—¿Y dónde están? —Marisa miró con inquietud hacia la cocina y luego al salón. Nada. La casa estaba en un silencio desconcertante, demasiado inusual para su gusto.
Desde por la mañana todo había sido insoportable. Su madre, estricta y testaruda, con esa mirada pesada y una lista interminable de reproches. Su marido, reservado, irritado, sordo a cualquier petición. Habían aceptado que su madre se quedara “una semanita”. Pasó una semana. Luego otra. Ya iban por la tercera.
—¡Mamá! ¡Javi! —llamó en voz alta. Ninguna respuesta. El corazón le dio un vuelco.
Se puso la chaqueta y salió corriendo hacia el garaje. Allí solía refugiarse su marido, restaurando muebles viejos, ahogándose en la rutina. La puerta estaba entreabierta, y de dentro llegaban voces.
—Si lijas bien la superficie, el barniz quedará perfecto —decía su madre. Su tono era suave, casi cariñoso.
—Yo suelo rebajar la primera mano —respondió Javier—. Así la madera absorbe mejor.

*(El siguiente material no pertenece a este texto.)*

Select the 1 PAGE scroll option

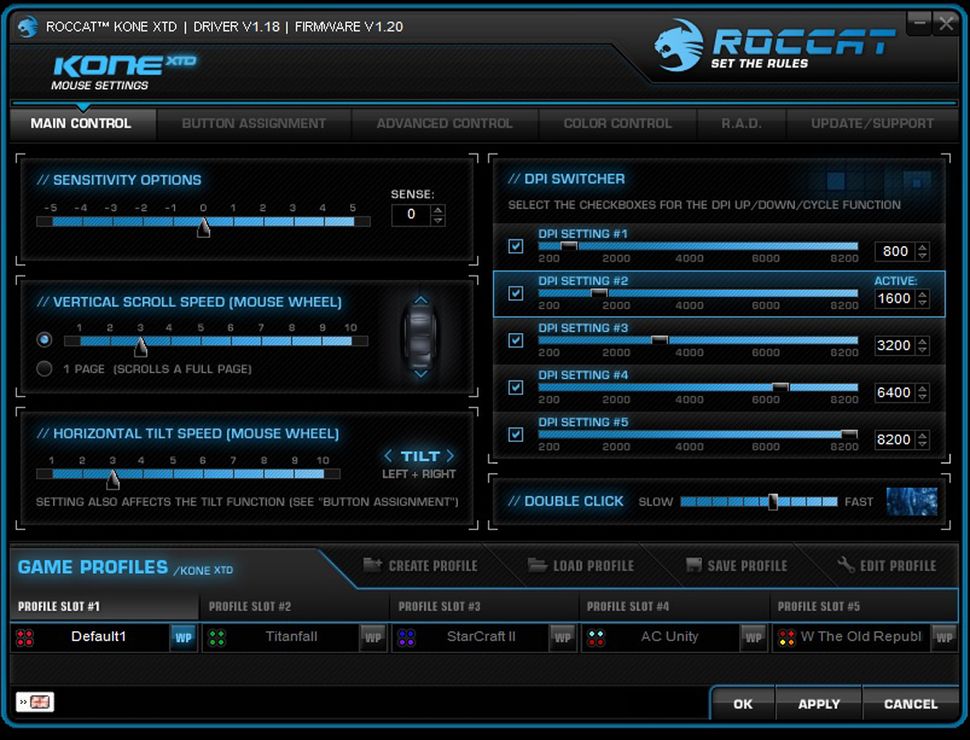click(x=44, y=370)
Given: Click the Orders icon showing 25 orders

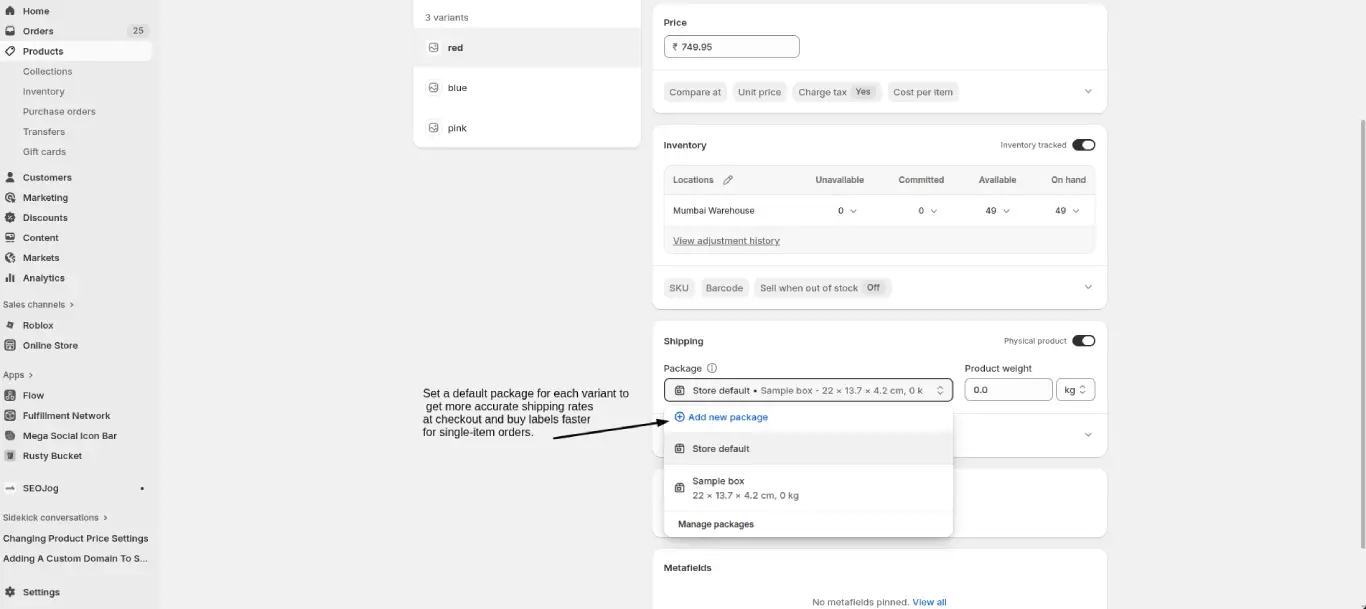Looking at the screenshot, I should click(12, 31).
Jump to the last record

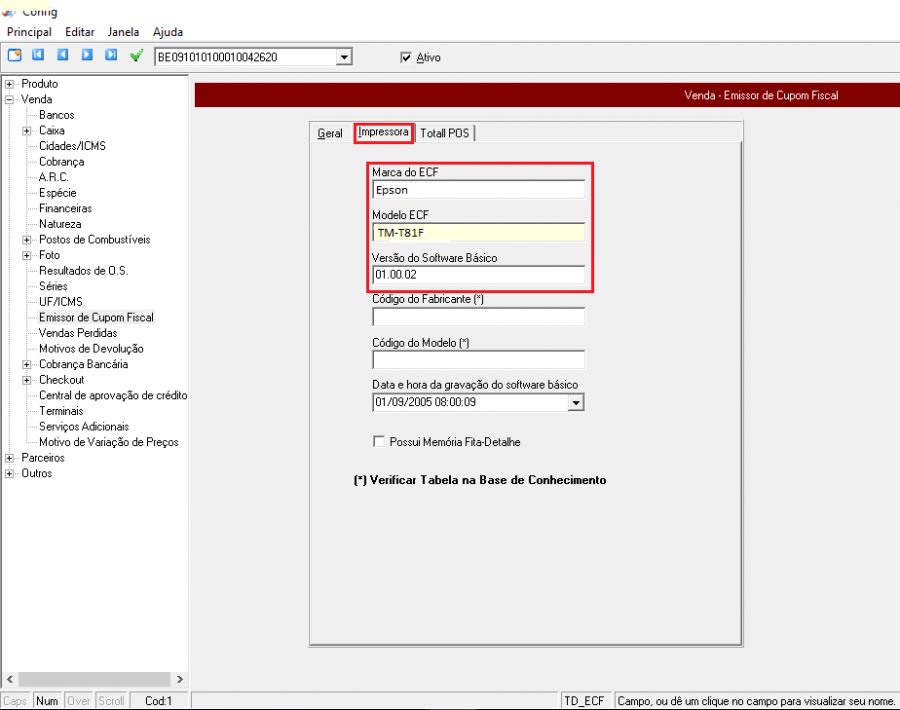tap(111, 56)
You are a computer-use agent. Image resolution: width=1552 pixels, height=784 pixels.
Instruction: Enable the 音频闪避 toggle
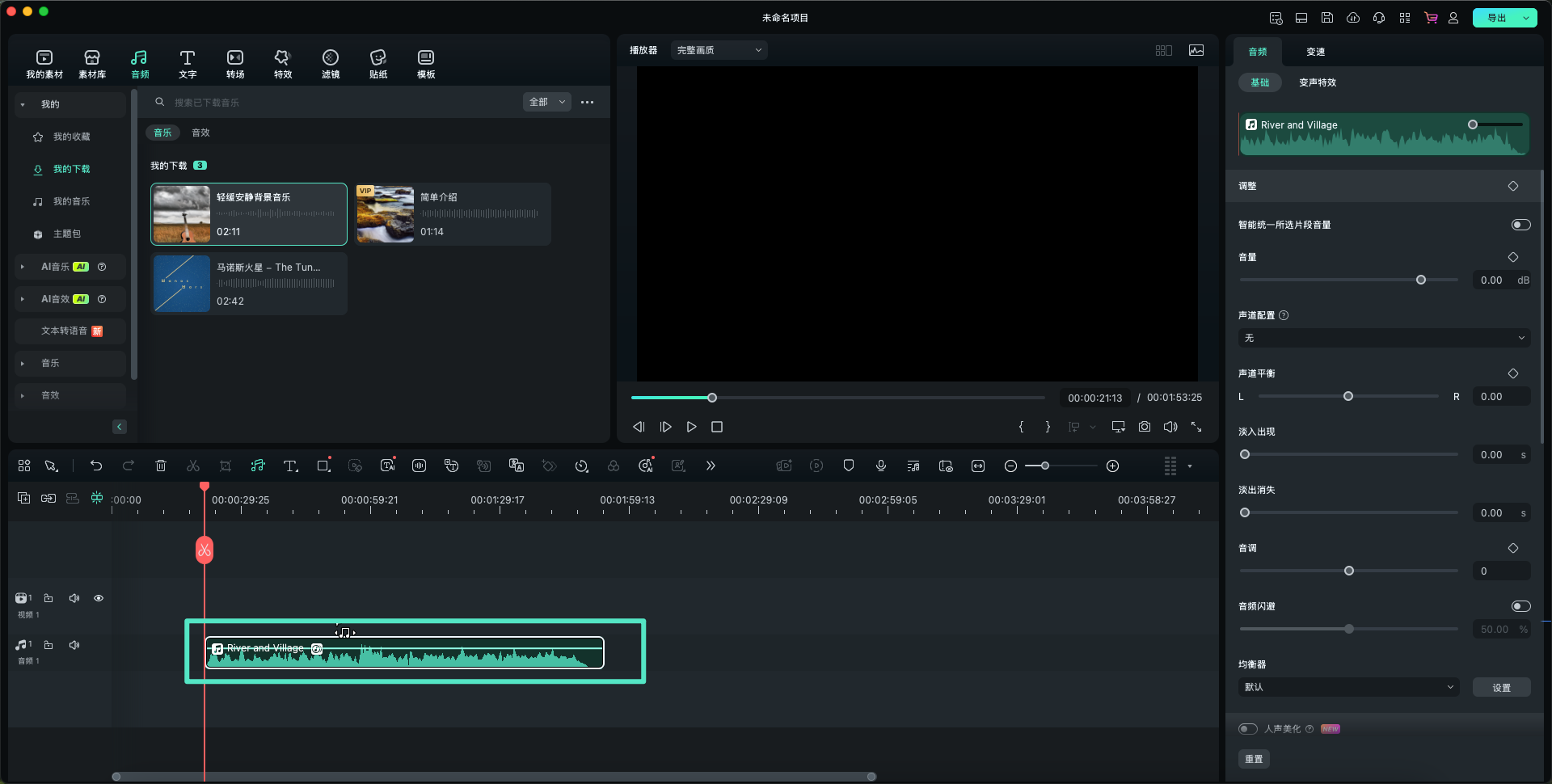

Marisa se quedó paralizada en el umbral, como si temiera romper aquella frágil armonía. Ante sus ojos, algo casi imposible: su madre y su marido, siempre en desacuerdo, estaban sentados juntos, restaurando el marco de un espejo antiguo. Su madre llevaba un delantal manchado de barniz; Javier, una lija en una mano y un pincel en la otra.
—Vaya sorpresa —susurró Marisa, sentándose en silencio en un rincón para observarlos.
Hacía unas semanas, ella había insistido: su madre debía mudarse temporalmente. En la residencia donde vivía desde que su padre falleció, habían empezado obras. Prometieron reubicarla, pero su madre fue tajante: «Prefiero ir con mi hija. Así ayudo y no seré una carga».
Javier no estaba contento. Nunca lo había ocultado: su relación con su suegra era complicada. Demasiado diferentes. Ella, dura, exigente, de ideas fijas. Él, tranquilo, pero rencoroso.
Desde el primer día, los roces fueron constantes: los cubiertos mal colocados, las camisas mal planchadas, la puerta cerrada demasiado fuerte. Por las noches, Marisa escuchaba sus quejas en silencio. Dos personas fuertes, obstinadas, acostumbradas a mandar, bajo un mismo techo.
Temía que su matrimonio no lo resistiría.
Pero ahora, allí estaban, sentados juntos. Resulta que su madre había trabajado en una fábrica de muebles de joven. Y Javier, autodidacta, siempre había soñado con conocer a alguien que realmente entendiera del oficio.
—Tienes buena mano —dijo él—. No cualquiera trabaja así.
—Y tú tienes talento —respondió ella—. Tienes instinto.
Después, prepararon juntos el té, sacaron un tarro de mermelada de un viejo baúl, y Marisa no pudo aguantarse:
—¿Habéis sustituido a mi madre?
Su madre soltó una risotada:
—Es que antes no teníamos de qué hablar. Ahora tenemos algo en común. ¡Y pensar que creía que no servías para nada! Pero mira cómo trabajas.
Javier se rió:
—Y yo que pensaba que me odiabas.
—Odio la tontería. Pero tú, al parecer, no eres tonto.
Marisa los observó en silencio. Y luego sonrió.
Esa noche, al llegar a casa, escuchó a Javier susurrarle:
—Gracias por tener a tu madre aquí. Nunca pensé que llegaríamos a entendernos.
Y por la mañana, su madre anunció:
—Lo he decidido. No vuelvo a la residencia. Me quedo aquí. Os ayudaré a montar el taller.
Marisa no discutió. Cuando dos personas que apenas podían mirarse comienzan a comprenderse, a valorarse y a ayudarse, no es una catástrofe. Es un milagro.
Y quizás, en esta casa, volvería a haber paz. Incluso calor.